Part of the digestive system

The transverse folds of rectum (or Houston's valves or the valves of Houston) are semi-lunar transverse folds of the rectal wall that protrude into the rectum, not the anal canal as that lies below the rectum. Their use seems to be to support the weight of fecal matter, and prevent its urging toward the anus, which would produce a strong urge to defecate. Although the term rectum means straight, these transverse folds overlap each other during the empty state of the intestine to such an extent that, as Houston remarked, they require considerable maneuvering to conduct an instrument along the canal, as often occurs in sigmoidoscopy and colonoscopy.

These folds are about 12 mm. in width and are composed of the circular muscle coat of the rectum. They are usually three in number; sometimes a fourth is found, and occasionally only two are present.
- One is situated near the commencement of the rectum, on the right side.
- A second extends inward from the left side of the tube, opposite the middle of the sacrum.
- A third, the largest and most constant, projects backward from the forepart of the rectum, opposite the fundus of the urinary bladder.
- When a fourth is present, it is situated nearly 2.5 cm above the anus on the left and posterior wall of the tube.

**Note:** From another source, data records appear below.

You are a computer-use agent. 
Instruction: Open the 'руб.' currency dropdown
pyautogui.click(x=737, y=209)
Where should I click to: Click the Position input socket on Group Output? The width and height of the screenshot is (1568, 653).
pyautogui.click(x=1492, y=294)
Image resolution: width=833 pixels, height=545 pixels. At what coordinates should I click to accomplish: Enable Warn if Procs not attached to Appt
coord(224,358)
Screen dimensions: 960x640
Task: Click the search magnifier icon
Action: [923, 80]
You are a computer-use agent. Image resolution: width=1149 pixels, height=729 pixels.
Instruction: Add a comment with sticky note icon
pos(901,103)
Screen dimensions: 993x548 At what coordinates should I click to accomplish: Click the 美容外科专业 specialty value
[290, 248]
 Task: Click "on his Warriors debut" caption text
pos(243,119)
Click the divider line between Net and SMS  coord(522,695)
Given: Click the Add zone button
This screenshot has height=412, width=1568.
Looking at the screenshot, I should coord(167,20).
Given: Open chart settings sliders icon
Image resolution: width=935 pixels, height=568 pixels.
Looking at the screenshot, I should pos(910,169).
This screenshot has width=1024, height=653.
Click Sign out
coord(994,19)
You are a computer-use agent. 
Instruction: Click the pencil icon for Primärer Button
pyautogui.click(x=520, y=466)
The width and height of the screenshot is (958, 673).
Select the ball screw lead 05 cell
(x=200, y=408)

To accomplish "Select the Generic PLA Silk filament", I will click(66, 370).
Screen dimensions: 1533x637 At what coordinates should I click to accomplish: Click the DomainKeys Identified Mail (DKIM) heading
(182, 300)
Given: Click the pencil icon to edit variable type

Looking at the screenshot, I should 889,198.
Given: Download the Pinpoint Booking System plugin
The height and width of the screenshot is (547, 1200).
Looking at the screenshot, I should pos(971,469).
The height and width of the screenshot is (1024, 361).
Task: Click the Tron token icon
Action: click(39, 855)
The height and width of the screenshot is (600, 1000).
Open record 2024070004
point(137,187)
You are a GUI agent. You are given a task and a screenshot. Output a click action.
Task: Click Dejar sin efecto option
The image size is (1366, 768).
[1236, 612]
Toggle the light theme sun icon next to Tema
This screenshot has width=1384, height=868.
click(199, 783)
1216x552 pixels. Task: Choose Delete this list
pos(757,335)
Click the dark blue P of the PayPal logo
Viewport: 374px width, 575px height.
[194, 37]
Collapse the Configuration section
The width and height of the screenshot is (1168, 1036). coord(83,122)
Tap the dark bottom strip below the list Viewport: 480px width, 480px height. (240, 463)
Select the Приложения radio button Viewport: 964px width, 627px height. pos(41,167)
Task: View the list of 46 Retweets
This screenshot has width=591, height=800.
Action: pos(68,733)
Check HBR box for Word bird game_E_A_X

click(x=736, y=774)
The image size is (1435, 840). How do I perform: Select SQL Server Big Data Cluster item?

Transverse folds were first described by Irish anatomist John Houston, curator of the Royal College of Surgeons in Ireland Museum, in 1830. They appear to be peculiar to human physiology: Baur (1863) looked for Houston's valves in a number of mammals, including wolf, bear, rhinoceros, and several Old World primates, but found no evidence. They are formed very early during human development, and may be visible in embryos of as little as 55 mm in length (10 weeks of gestational age.)